**EXERCISE DESCRIPTION**
Render each line of the entries below as one string in a JSON list, skipping blank lines. Leave the pictures out.

[Element lookup records]
* * *

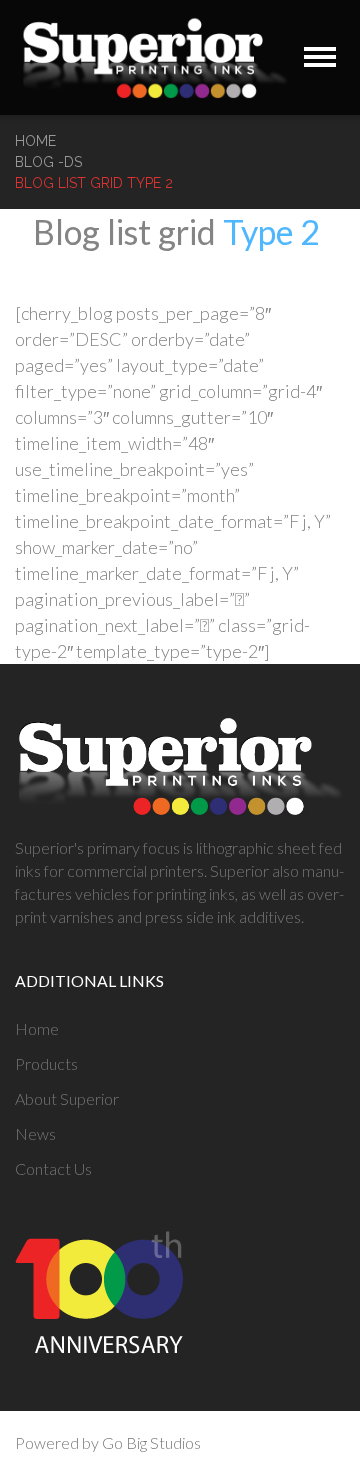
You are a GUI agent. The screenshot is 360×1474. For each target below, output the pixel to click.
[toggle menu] (320, 57)
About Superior (67, 1098)
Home (35, 141)
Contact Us (53, 1168)
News (35, 1133)
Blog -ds (48, 162)
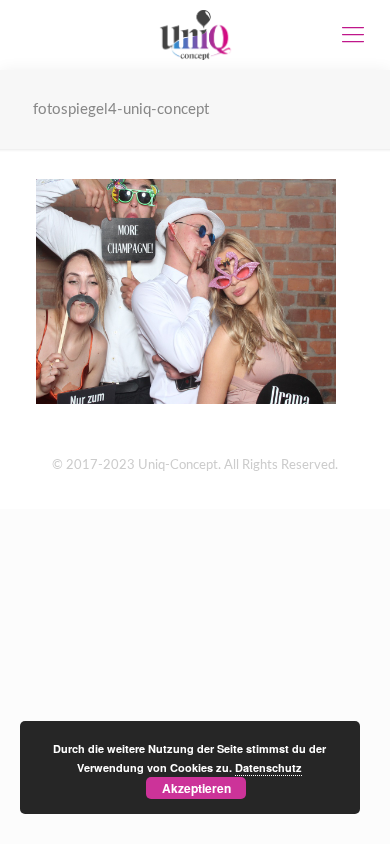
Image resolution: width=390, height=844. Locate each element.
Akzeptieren (196, 788)
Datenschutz (268, 767)
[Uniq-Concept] (195, 35)
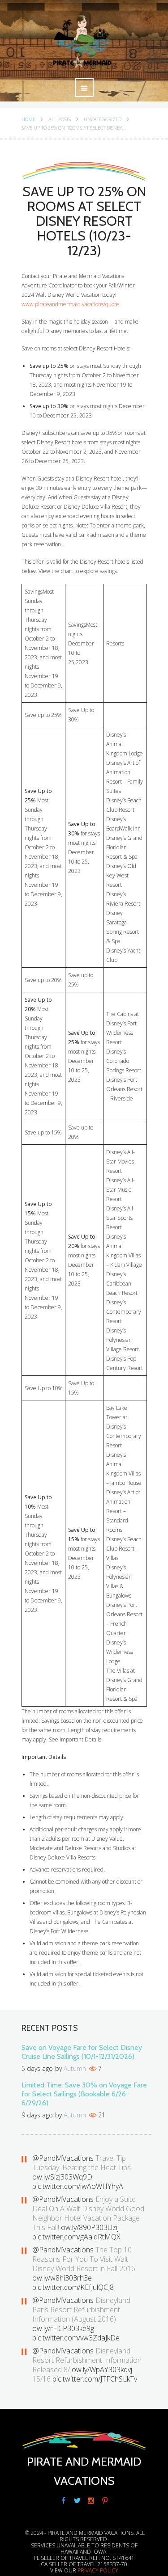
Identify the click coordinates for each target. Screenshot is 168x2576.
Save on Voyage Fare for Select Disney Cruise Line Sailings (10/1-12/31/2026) (82, 2052)
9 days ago (37, 2115)
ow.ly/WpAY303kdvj (102, 2369)
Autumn (75, 2068)
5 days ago (37, 2068)
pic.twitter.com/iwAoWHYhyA (77, 2186)
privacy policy (98, 2570)
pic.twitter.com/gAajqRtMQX (76, 2237)
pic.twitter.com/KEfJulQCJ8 (73, 2287)
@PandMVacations (63, 2158)
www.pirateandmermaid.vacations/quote (70, 304)
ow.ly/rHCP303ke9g (63, 2328)
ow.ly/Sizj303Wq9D (62, 2177)
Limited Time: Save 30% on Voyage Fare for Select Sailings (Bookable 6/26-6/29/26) (84, 2094)
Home (28, 119)
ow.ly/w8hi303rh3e (62, 2278)
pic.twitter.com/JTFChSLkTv (94, 2379)
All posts (59, 119)
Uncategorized (102, 119)
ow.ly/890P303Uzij (90, 2227)
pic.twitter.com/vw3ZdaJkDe (76, 2338)
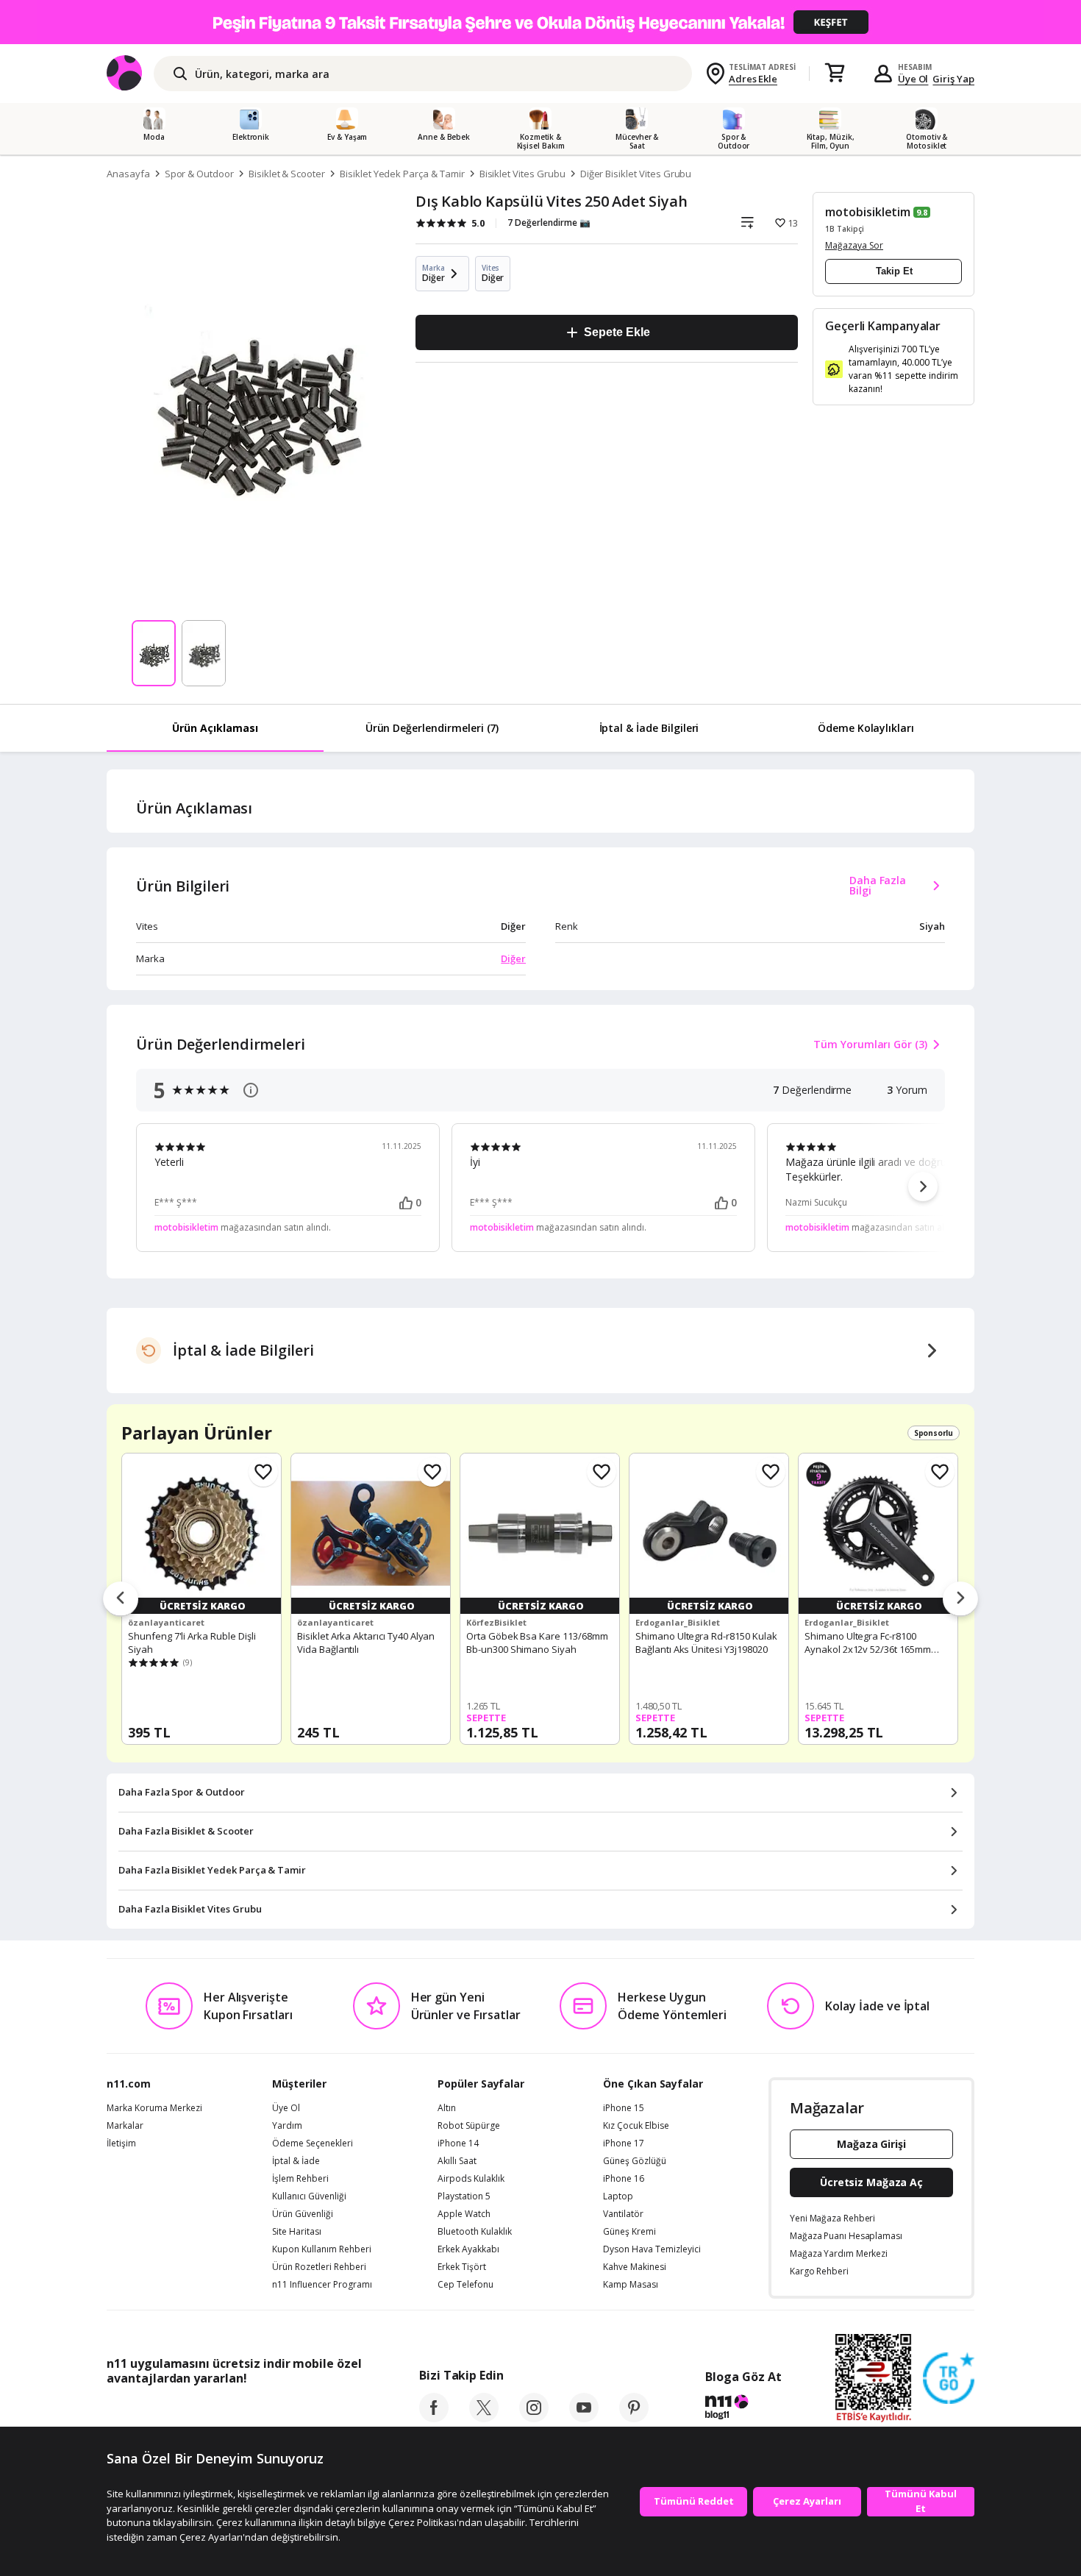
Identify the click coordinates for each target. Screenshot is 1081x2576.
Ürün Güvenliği (302, 2214)
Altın (447, 2108)
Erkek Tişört (462, 2267)
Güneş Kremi (629, 2232)
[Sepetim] (834, 74)
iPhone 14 (458, 2143)
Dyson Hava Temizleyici (652, 2249)
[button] (923, 1186)
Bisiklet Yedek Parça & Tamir (402, 173)
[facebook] (434, 2418)
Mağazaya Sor (854, 245)
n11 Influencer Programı (322, 2285)
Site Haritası (296, 2232)
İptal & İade (296, 2161)
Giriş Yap (953, 78)
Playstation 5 (464, 2196)
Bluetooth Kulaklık (475, 2232)
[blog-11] (743, 2409)
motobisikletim (867, 211)
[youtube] (584, 2418)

* * *

**WRITTEN ANSWER**
[
  "You are a GUI agent. The screenshot is 360×1474. For each target below, output the pixel to click.",
  "[toggle menu] (320, 57)",
  "About Superior (67, 1098)",
  "Home (35, 141)",
  "Contact Us (53, 1168)",
  "News (35, 1133)",
  "Blog -ds (48, 162)",
  "Image resolution: width=390, height=844. Locate each element.",
  "Akzeptieren (196, 788)",
  "Datenschutz (268, 767)",
  "[Uniq-Concept] (195, 35)",
  "Identify the click coordinates for each target. Screenshot is 168x2576.",
  "Save on Voyage Fare for Select Disney Cruise Line Sailings (10/1-12/31/2026) (82, 2052)",
  "9 days ago (37, 2115)",
  "ow.ly/WpAY303kdvj (102, 2369)",
  "Autumn (75, 2068)",
  "5 days ago (37, 2068)",
  "pic.twitter.com/iwAoWHYhyA (77, 2186)",
  "privacy policy (98, 2570)",
  "pic.twitter.com/gAajqRtMQX (76, 2237)",
  "pic.twitter.com/KEfJulQCJ8 (73, 2287)",
  "@PandMVacations (63, 2158)",
  "www.pirateandmermaid.vacations/quote (70, 304)",
  "ow.ly/rHCP303ke9g (63, 2328)",
  "ow.ly/Sizj303Wq9D (62, 2177)",
  "Limited Time: Save 30% on Voyage Fare for Select Sailings (Bookable 6/26-6/29/26) (84, 2094)",
  "Home (28, 119)",
  "ow.ly/w8hi303rh3e (62, 2278)",
  "pic.twitter.com/JTFChSLkTv (94, 2379)",
  "All posts (59, 119)",
  "Uncategorized (102, 119)",
  "ow.ly/890P303Uzij (90, 2227)",
  "pic.twitter.com/vw3ZdaJkDe (76, 2338)",
  "Identify the click coordinates for each target. Screenshot is 1081x2576.",
  "Ürün Güvenliği (302, 2214)",
  "Altın (447, 2108)",
  "Erkek Tişört (462, 2267)",
  "Güneş Kremi (629, 2232)",
  "[Sepetim] (834, 74)",
  "iPhone 14 (458, 2143)",
  "Dyson Hava Temizleyici (652, 2249)",
  "[button] (923, 1186)",
  "Bisiklet Yedek Parça & Tamir (402, 173)",
  "[facebook] (434, 2418)",
  "Mağazaya Sor (854, 245)",
  "n11 Influencer Programı (322, 2285)",
  "Site Haritası (296, 2232)",
  "İptal & İade (296, 2161)",
  "Giriş Yap (953, 78)",
  "Playstation 5 (464, 2196)",
  "Bluetooth Kulaklık (475, 2232)",
  "[blog-11] (743, 2409)",
  "motobisikletim (867, 211)",
  "[youtube] (584, 2418)"
]